Thu, May 5, 2005 at 6:34:33 pm PDT
At the Detroit Free Press, Rochelle Riley examines the strange case of Hasan Akbar, the Army sergeant who murdered his fellow soldiers at the beginning of the Iraq War, and whose diaries reveal a fanatic with murderous intentions: Why was sergeant still in the Army?
In 1992, he wrote: “I made a promise that if I am not able to achieve success because of some Caucasians, I will kill as many of them as possible.”
In a 1996 entry, he wrote: “Destroying America is my greatest goal.”
In 1998, he joined the Army.
And in 2003, in the week before he went to Kuwait, he wrote: “As soon as I am in Iraq, I am going to try and kill as many of them as possible.” (Prosecutors say he was referring to fellow soldiers).
Akbar’s former platoon leader testified during his trial that Akbar was unfit for duty. He got fired from a leadership position just before the invasion. “He really was kind of fired and forgotten,” Capt David Storch told a jury.
So which question is the right one: How could the U.S. military send an obviously mentally ill man who abhorred fellow soldiers and walked around talking to himself to Kuwait with those soldiers?

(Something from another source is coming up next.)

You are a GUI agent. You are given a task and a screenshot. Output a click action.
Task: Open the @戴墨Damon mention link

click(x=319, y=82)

Or: How could officers be so fed up with Akbar’s poor performance that they removed from him a leadership position, but didn’t relieve him of duty because it was “too complex” at a chaotic time?
Or: Why isn’t the case of a domestic terrorist who infiltrated the 101st Airborne Division at Fort Campbell, Ky., and later attacked his own unit at the top of the news?

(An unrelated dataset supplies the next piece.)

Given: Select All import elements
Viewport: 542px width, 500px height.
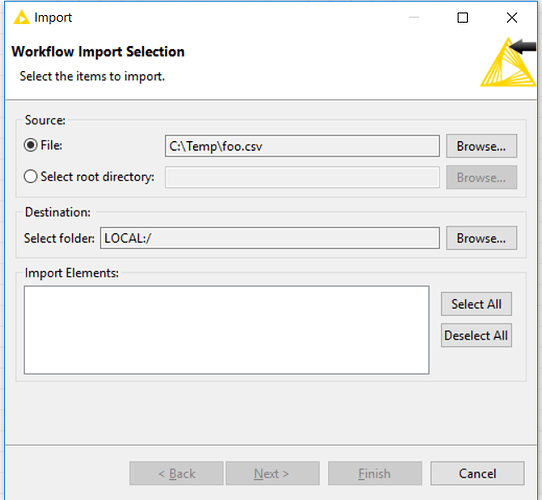Looking at the screenshot, I should 476,304.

No matter where the truth lies, one thing is clear: Somebody messed up. Somebody slipped up. Somebody wasn’t paying attention. Now two soldiers are dead; one is on death row. And 14 bear scars.
Hasan Akbar’s hatred may have been borne of racism or frustration or lunacy. But whatever its origin, he should not have been allowed to carry that hatred into battle.
Riley’s got it half right, but notice how she shies away from the very obvious conclusion that Akbar’s twisted thinking was the result of indoctrination into radical Islam. The statements in his diary are indistinguishable from the rhetoric of jihadis the world over.
UPDATE at 5/5/05 7:26:06 pm:
Baldilocks has also noticed that Rochelle Riley sometimes asks the right questions, but fails to think through the answers: Where Massa Clinton At?